C’est un nom que vous entendrez probablement de plus en plus, notamment si la jeune entreprise est retenue – dans les mois qui viennent – par la Mairie de Paris dans le cadre de son appel d’offres qui vise à réguler le marché des trottinettes électriques au sein de la capitale.

Là où des marques comme Lime, Bird et les autres, se développent massivement et extrêmement rapidement à coups d’énormes levées de fonds et d’apparitions sauvages sur nos trottoirs, il existe une jeune entreprise qui impose un autre style dans le monde du free-floating. Cette entreprise s’appelle Pony Bikes. Et ne vous y méprenez pas, elle est bien française.

vélo pony bikes


Pony réinvente le modèle du free-floating

Fondée par Paul-Adrien Cormerais et Clara Vaisse, Pony propose en effet un autre modèle économique par rapport à ce qui se pratique sur le marché du free-floating. La start up française incite ainsi ses usagers à devenir propriétaires des vélos et trottinettes électriques qu’elle met sur le marché. Baptisés “pony angels”, ces acheteurs ont ensuite la possibilité de conserver le véhicule pour leur propre usage, ou bien de le partager et participer ainsi à l’essor du free-floating et des EDPM. Pour chaque véhicule partagé, la start-up et le propriétaire récoltent chacun 50% de la somme.

Avec ce système, l’entreprise assure avoir réduit le vandalisme par trois et les coûts de gestion par huit par rapport à ses concurrents. Un modèle économique qui serait donc plus viable que celui des “grands” du secteur qui, pour le moment, communiquent surtout sur leurs énormes levées de fonds.

De plus, Pony Bikes assure la maintenance, la recharge, et propose une garantie de six mois aux propriétaires de ses véhicules contre tout acte de vandalisme. Par ailleurs, pour les acquéreurs, les tarifs sont abordables et peuvent être rentabilisés assez rapidement. Il faut compter 220 euros pour une bicyclette et 720 euros pour une trottinette électrique. L’entreprise propose ainsi une autre manière de concevoir le développement des micromobilités qui semble, pour le moment, faire ses preuves.

vélo long-tail pony


Bientôt un vélo deux places en libre-service

Après des débuts à Oxford en Angleterre, puis en France à Angers, Pony Bikes accélère son développement. L’entreprise lancée en 2017 a d’abord proposé à ses usagers des vélos mécaniques, puis des trottinettes électriques (depuis le mois de février 2019). En Mai, elle a levé 2,2 millions d’euros auprès des fonds Demeter et Kima Ventures. Une levée de fonds qui lui a permis de s’implanter dans une seconde ville française, à savoir Bordeaux.

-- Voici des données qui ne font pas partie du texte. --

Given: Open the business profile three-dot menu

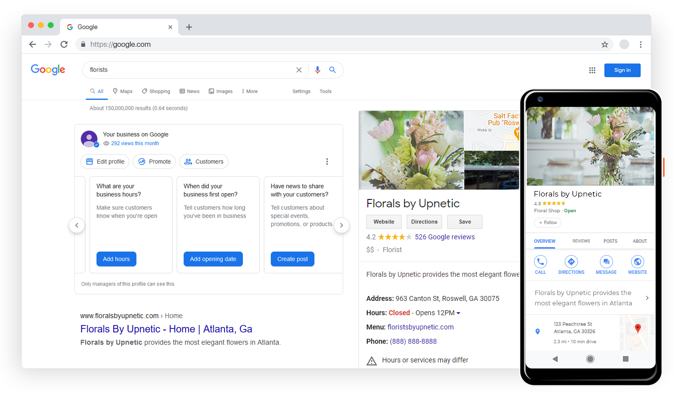Looking at the screenshot, I should click(x=327, y=162).

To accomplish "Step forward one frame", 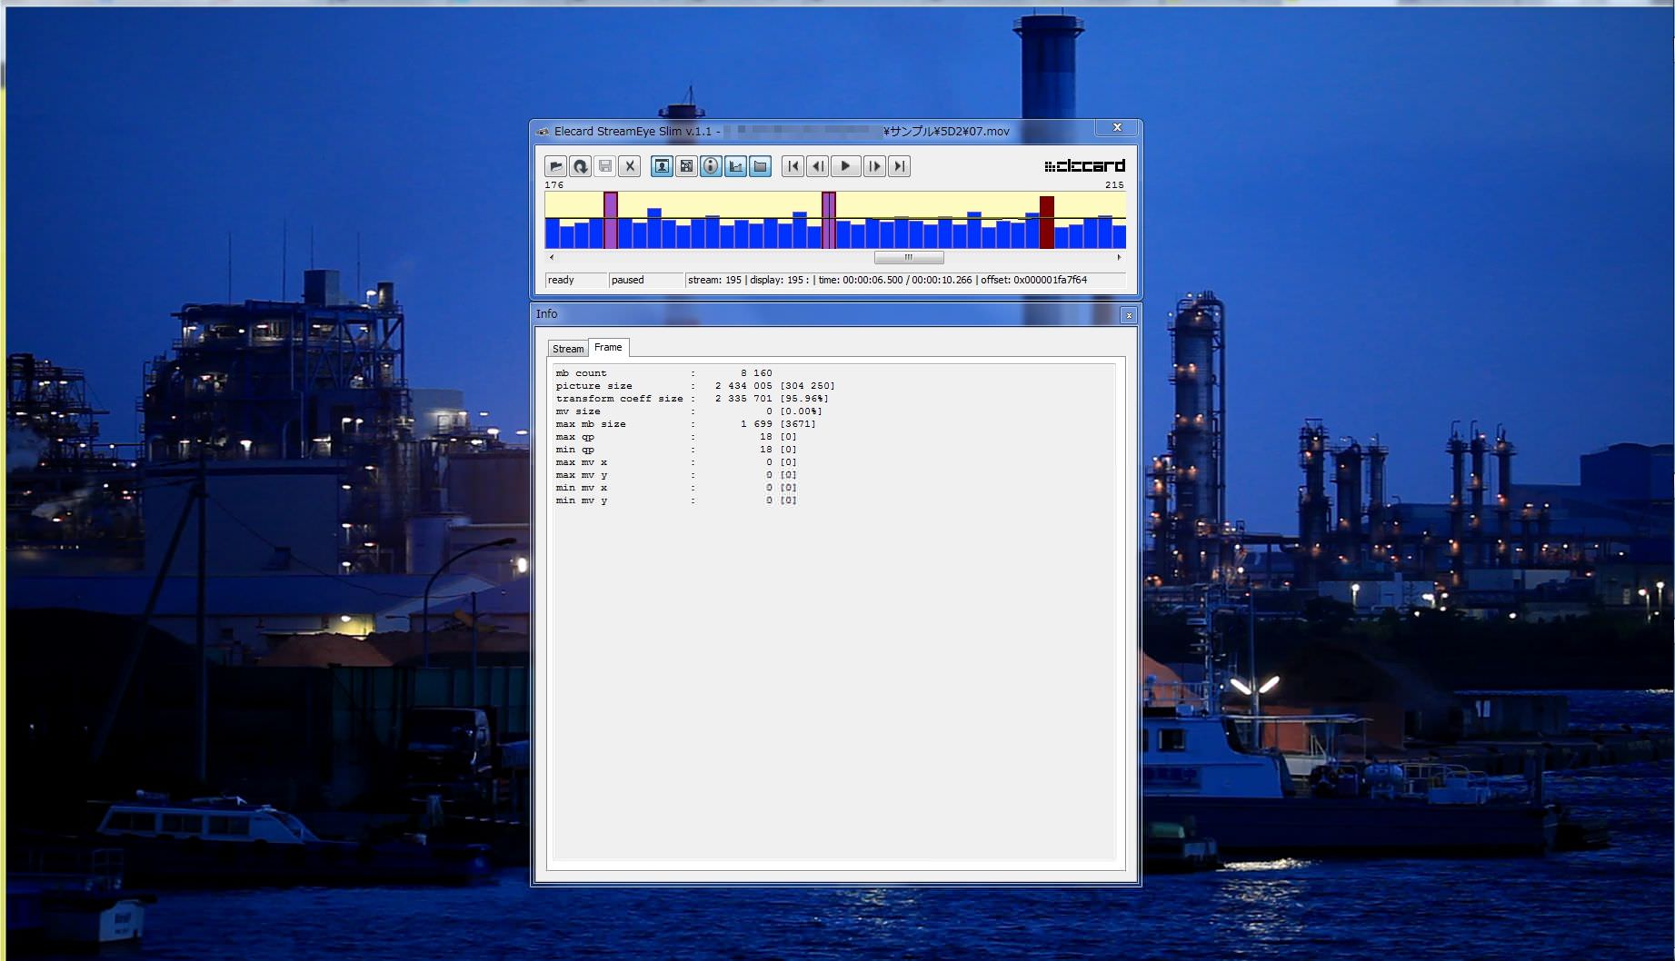I will (x=874, y=166).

Dans ces deux villes, Angers et Bordeaux, ce spécialiste français de la micromobilité va proposer d’ici le début de l’année 2020 un concept encore inédit dans le monde de la location en libre-service : un vélo deux places. Le “double-pony”, fabriqué à Taïwan, devrait permettre à ses utilisateurs de transporter facilement un passager supplémentaire, un enfant voire même des courses. Il sera proposé au tarif de 1 550 euros.

“Si nous voulons remplacer les voitures en ville, il faut inventer de nouveaux véhicules à la fois accessibles et performants”, expliquait Paul-Adrien Cormerais, cofondateur de Pony, à nos confrères des Echos. Sur le modèle du “longtail”, qui appartient à la famille des vélos-cargos utilisés par exemple pour la livraison, le “double pony” représente ainsi une véritable alternative à l’usage de la voiture individuelle et apporte sa pierre à l’édifice des solutions de micromobilité qui se développent depuis quelques années.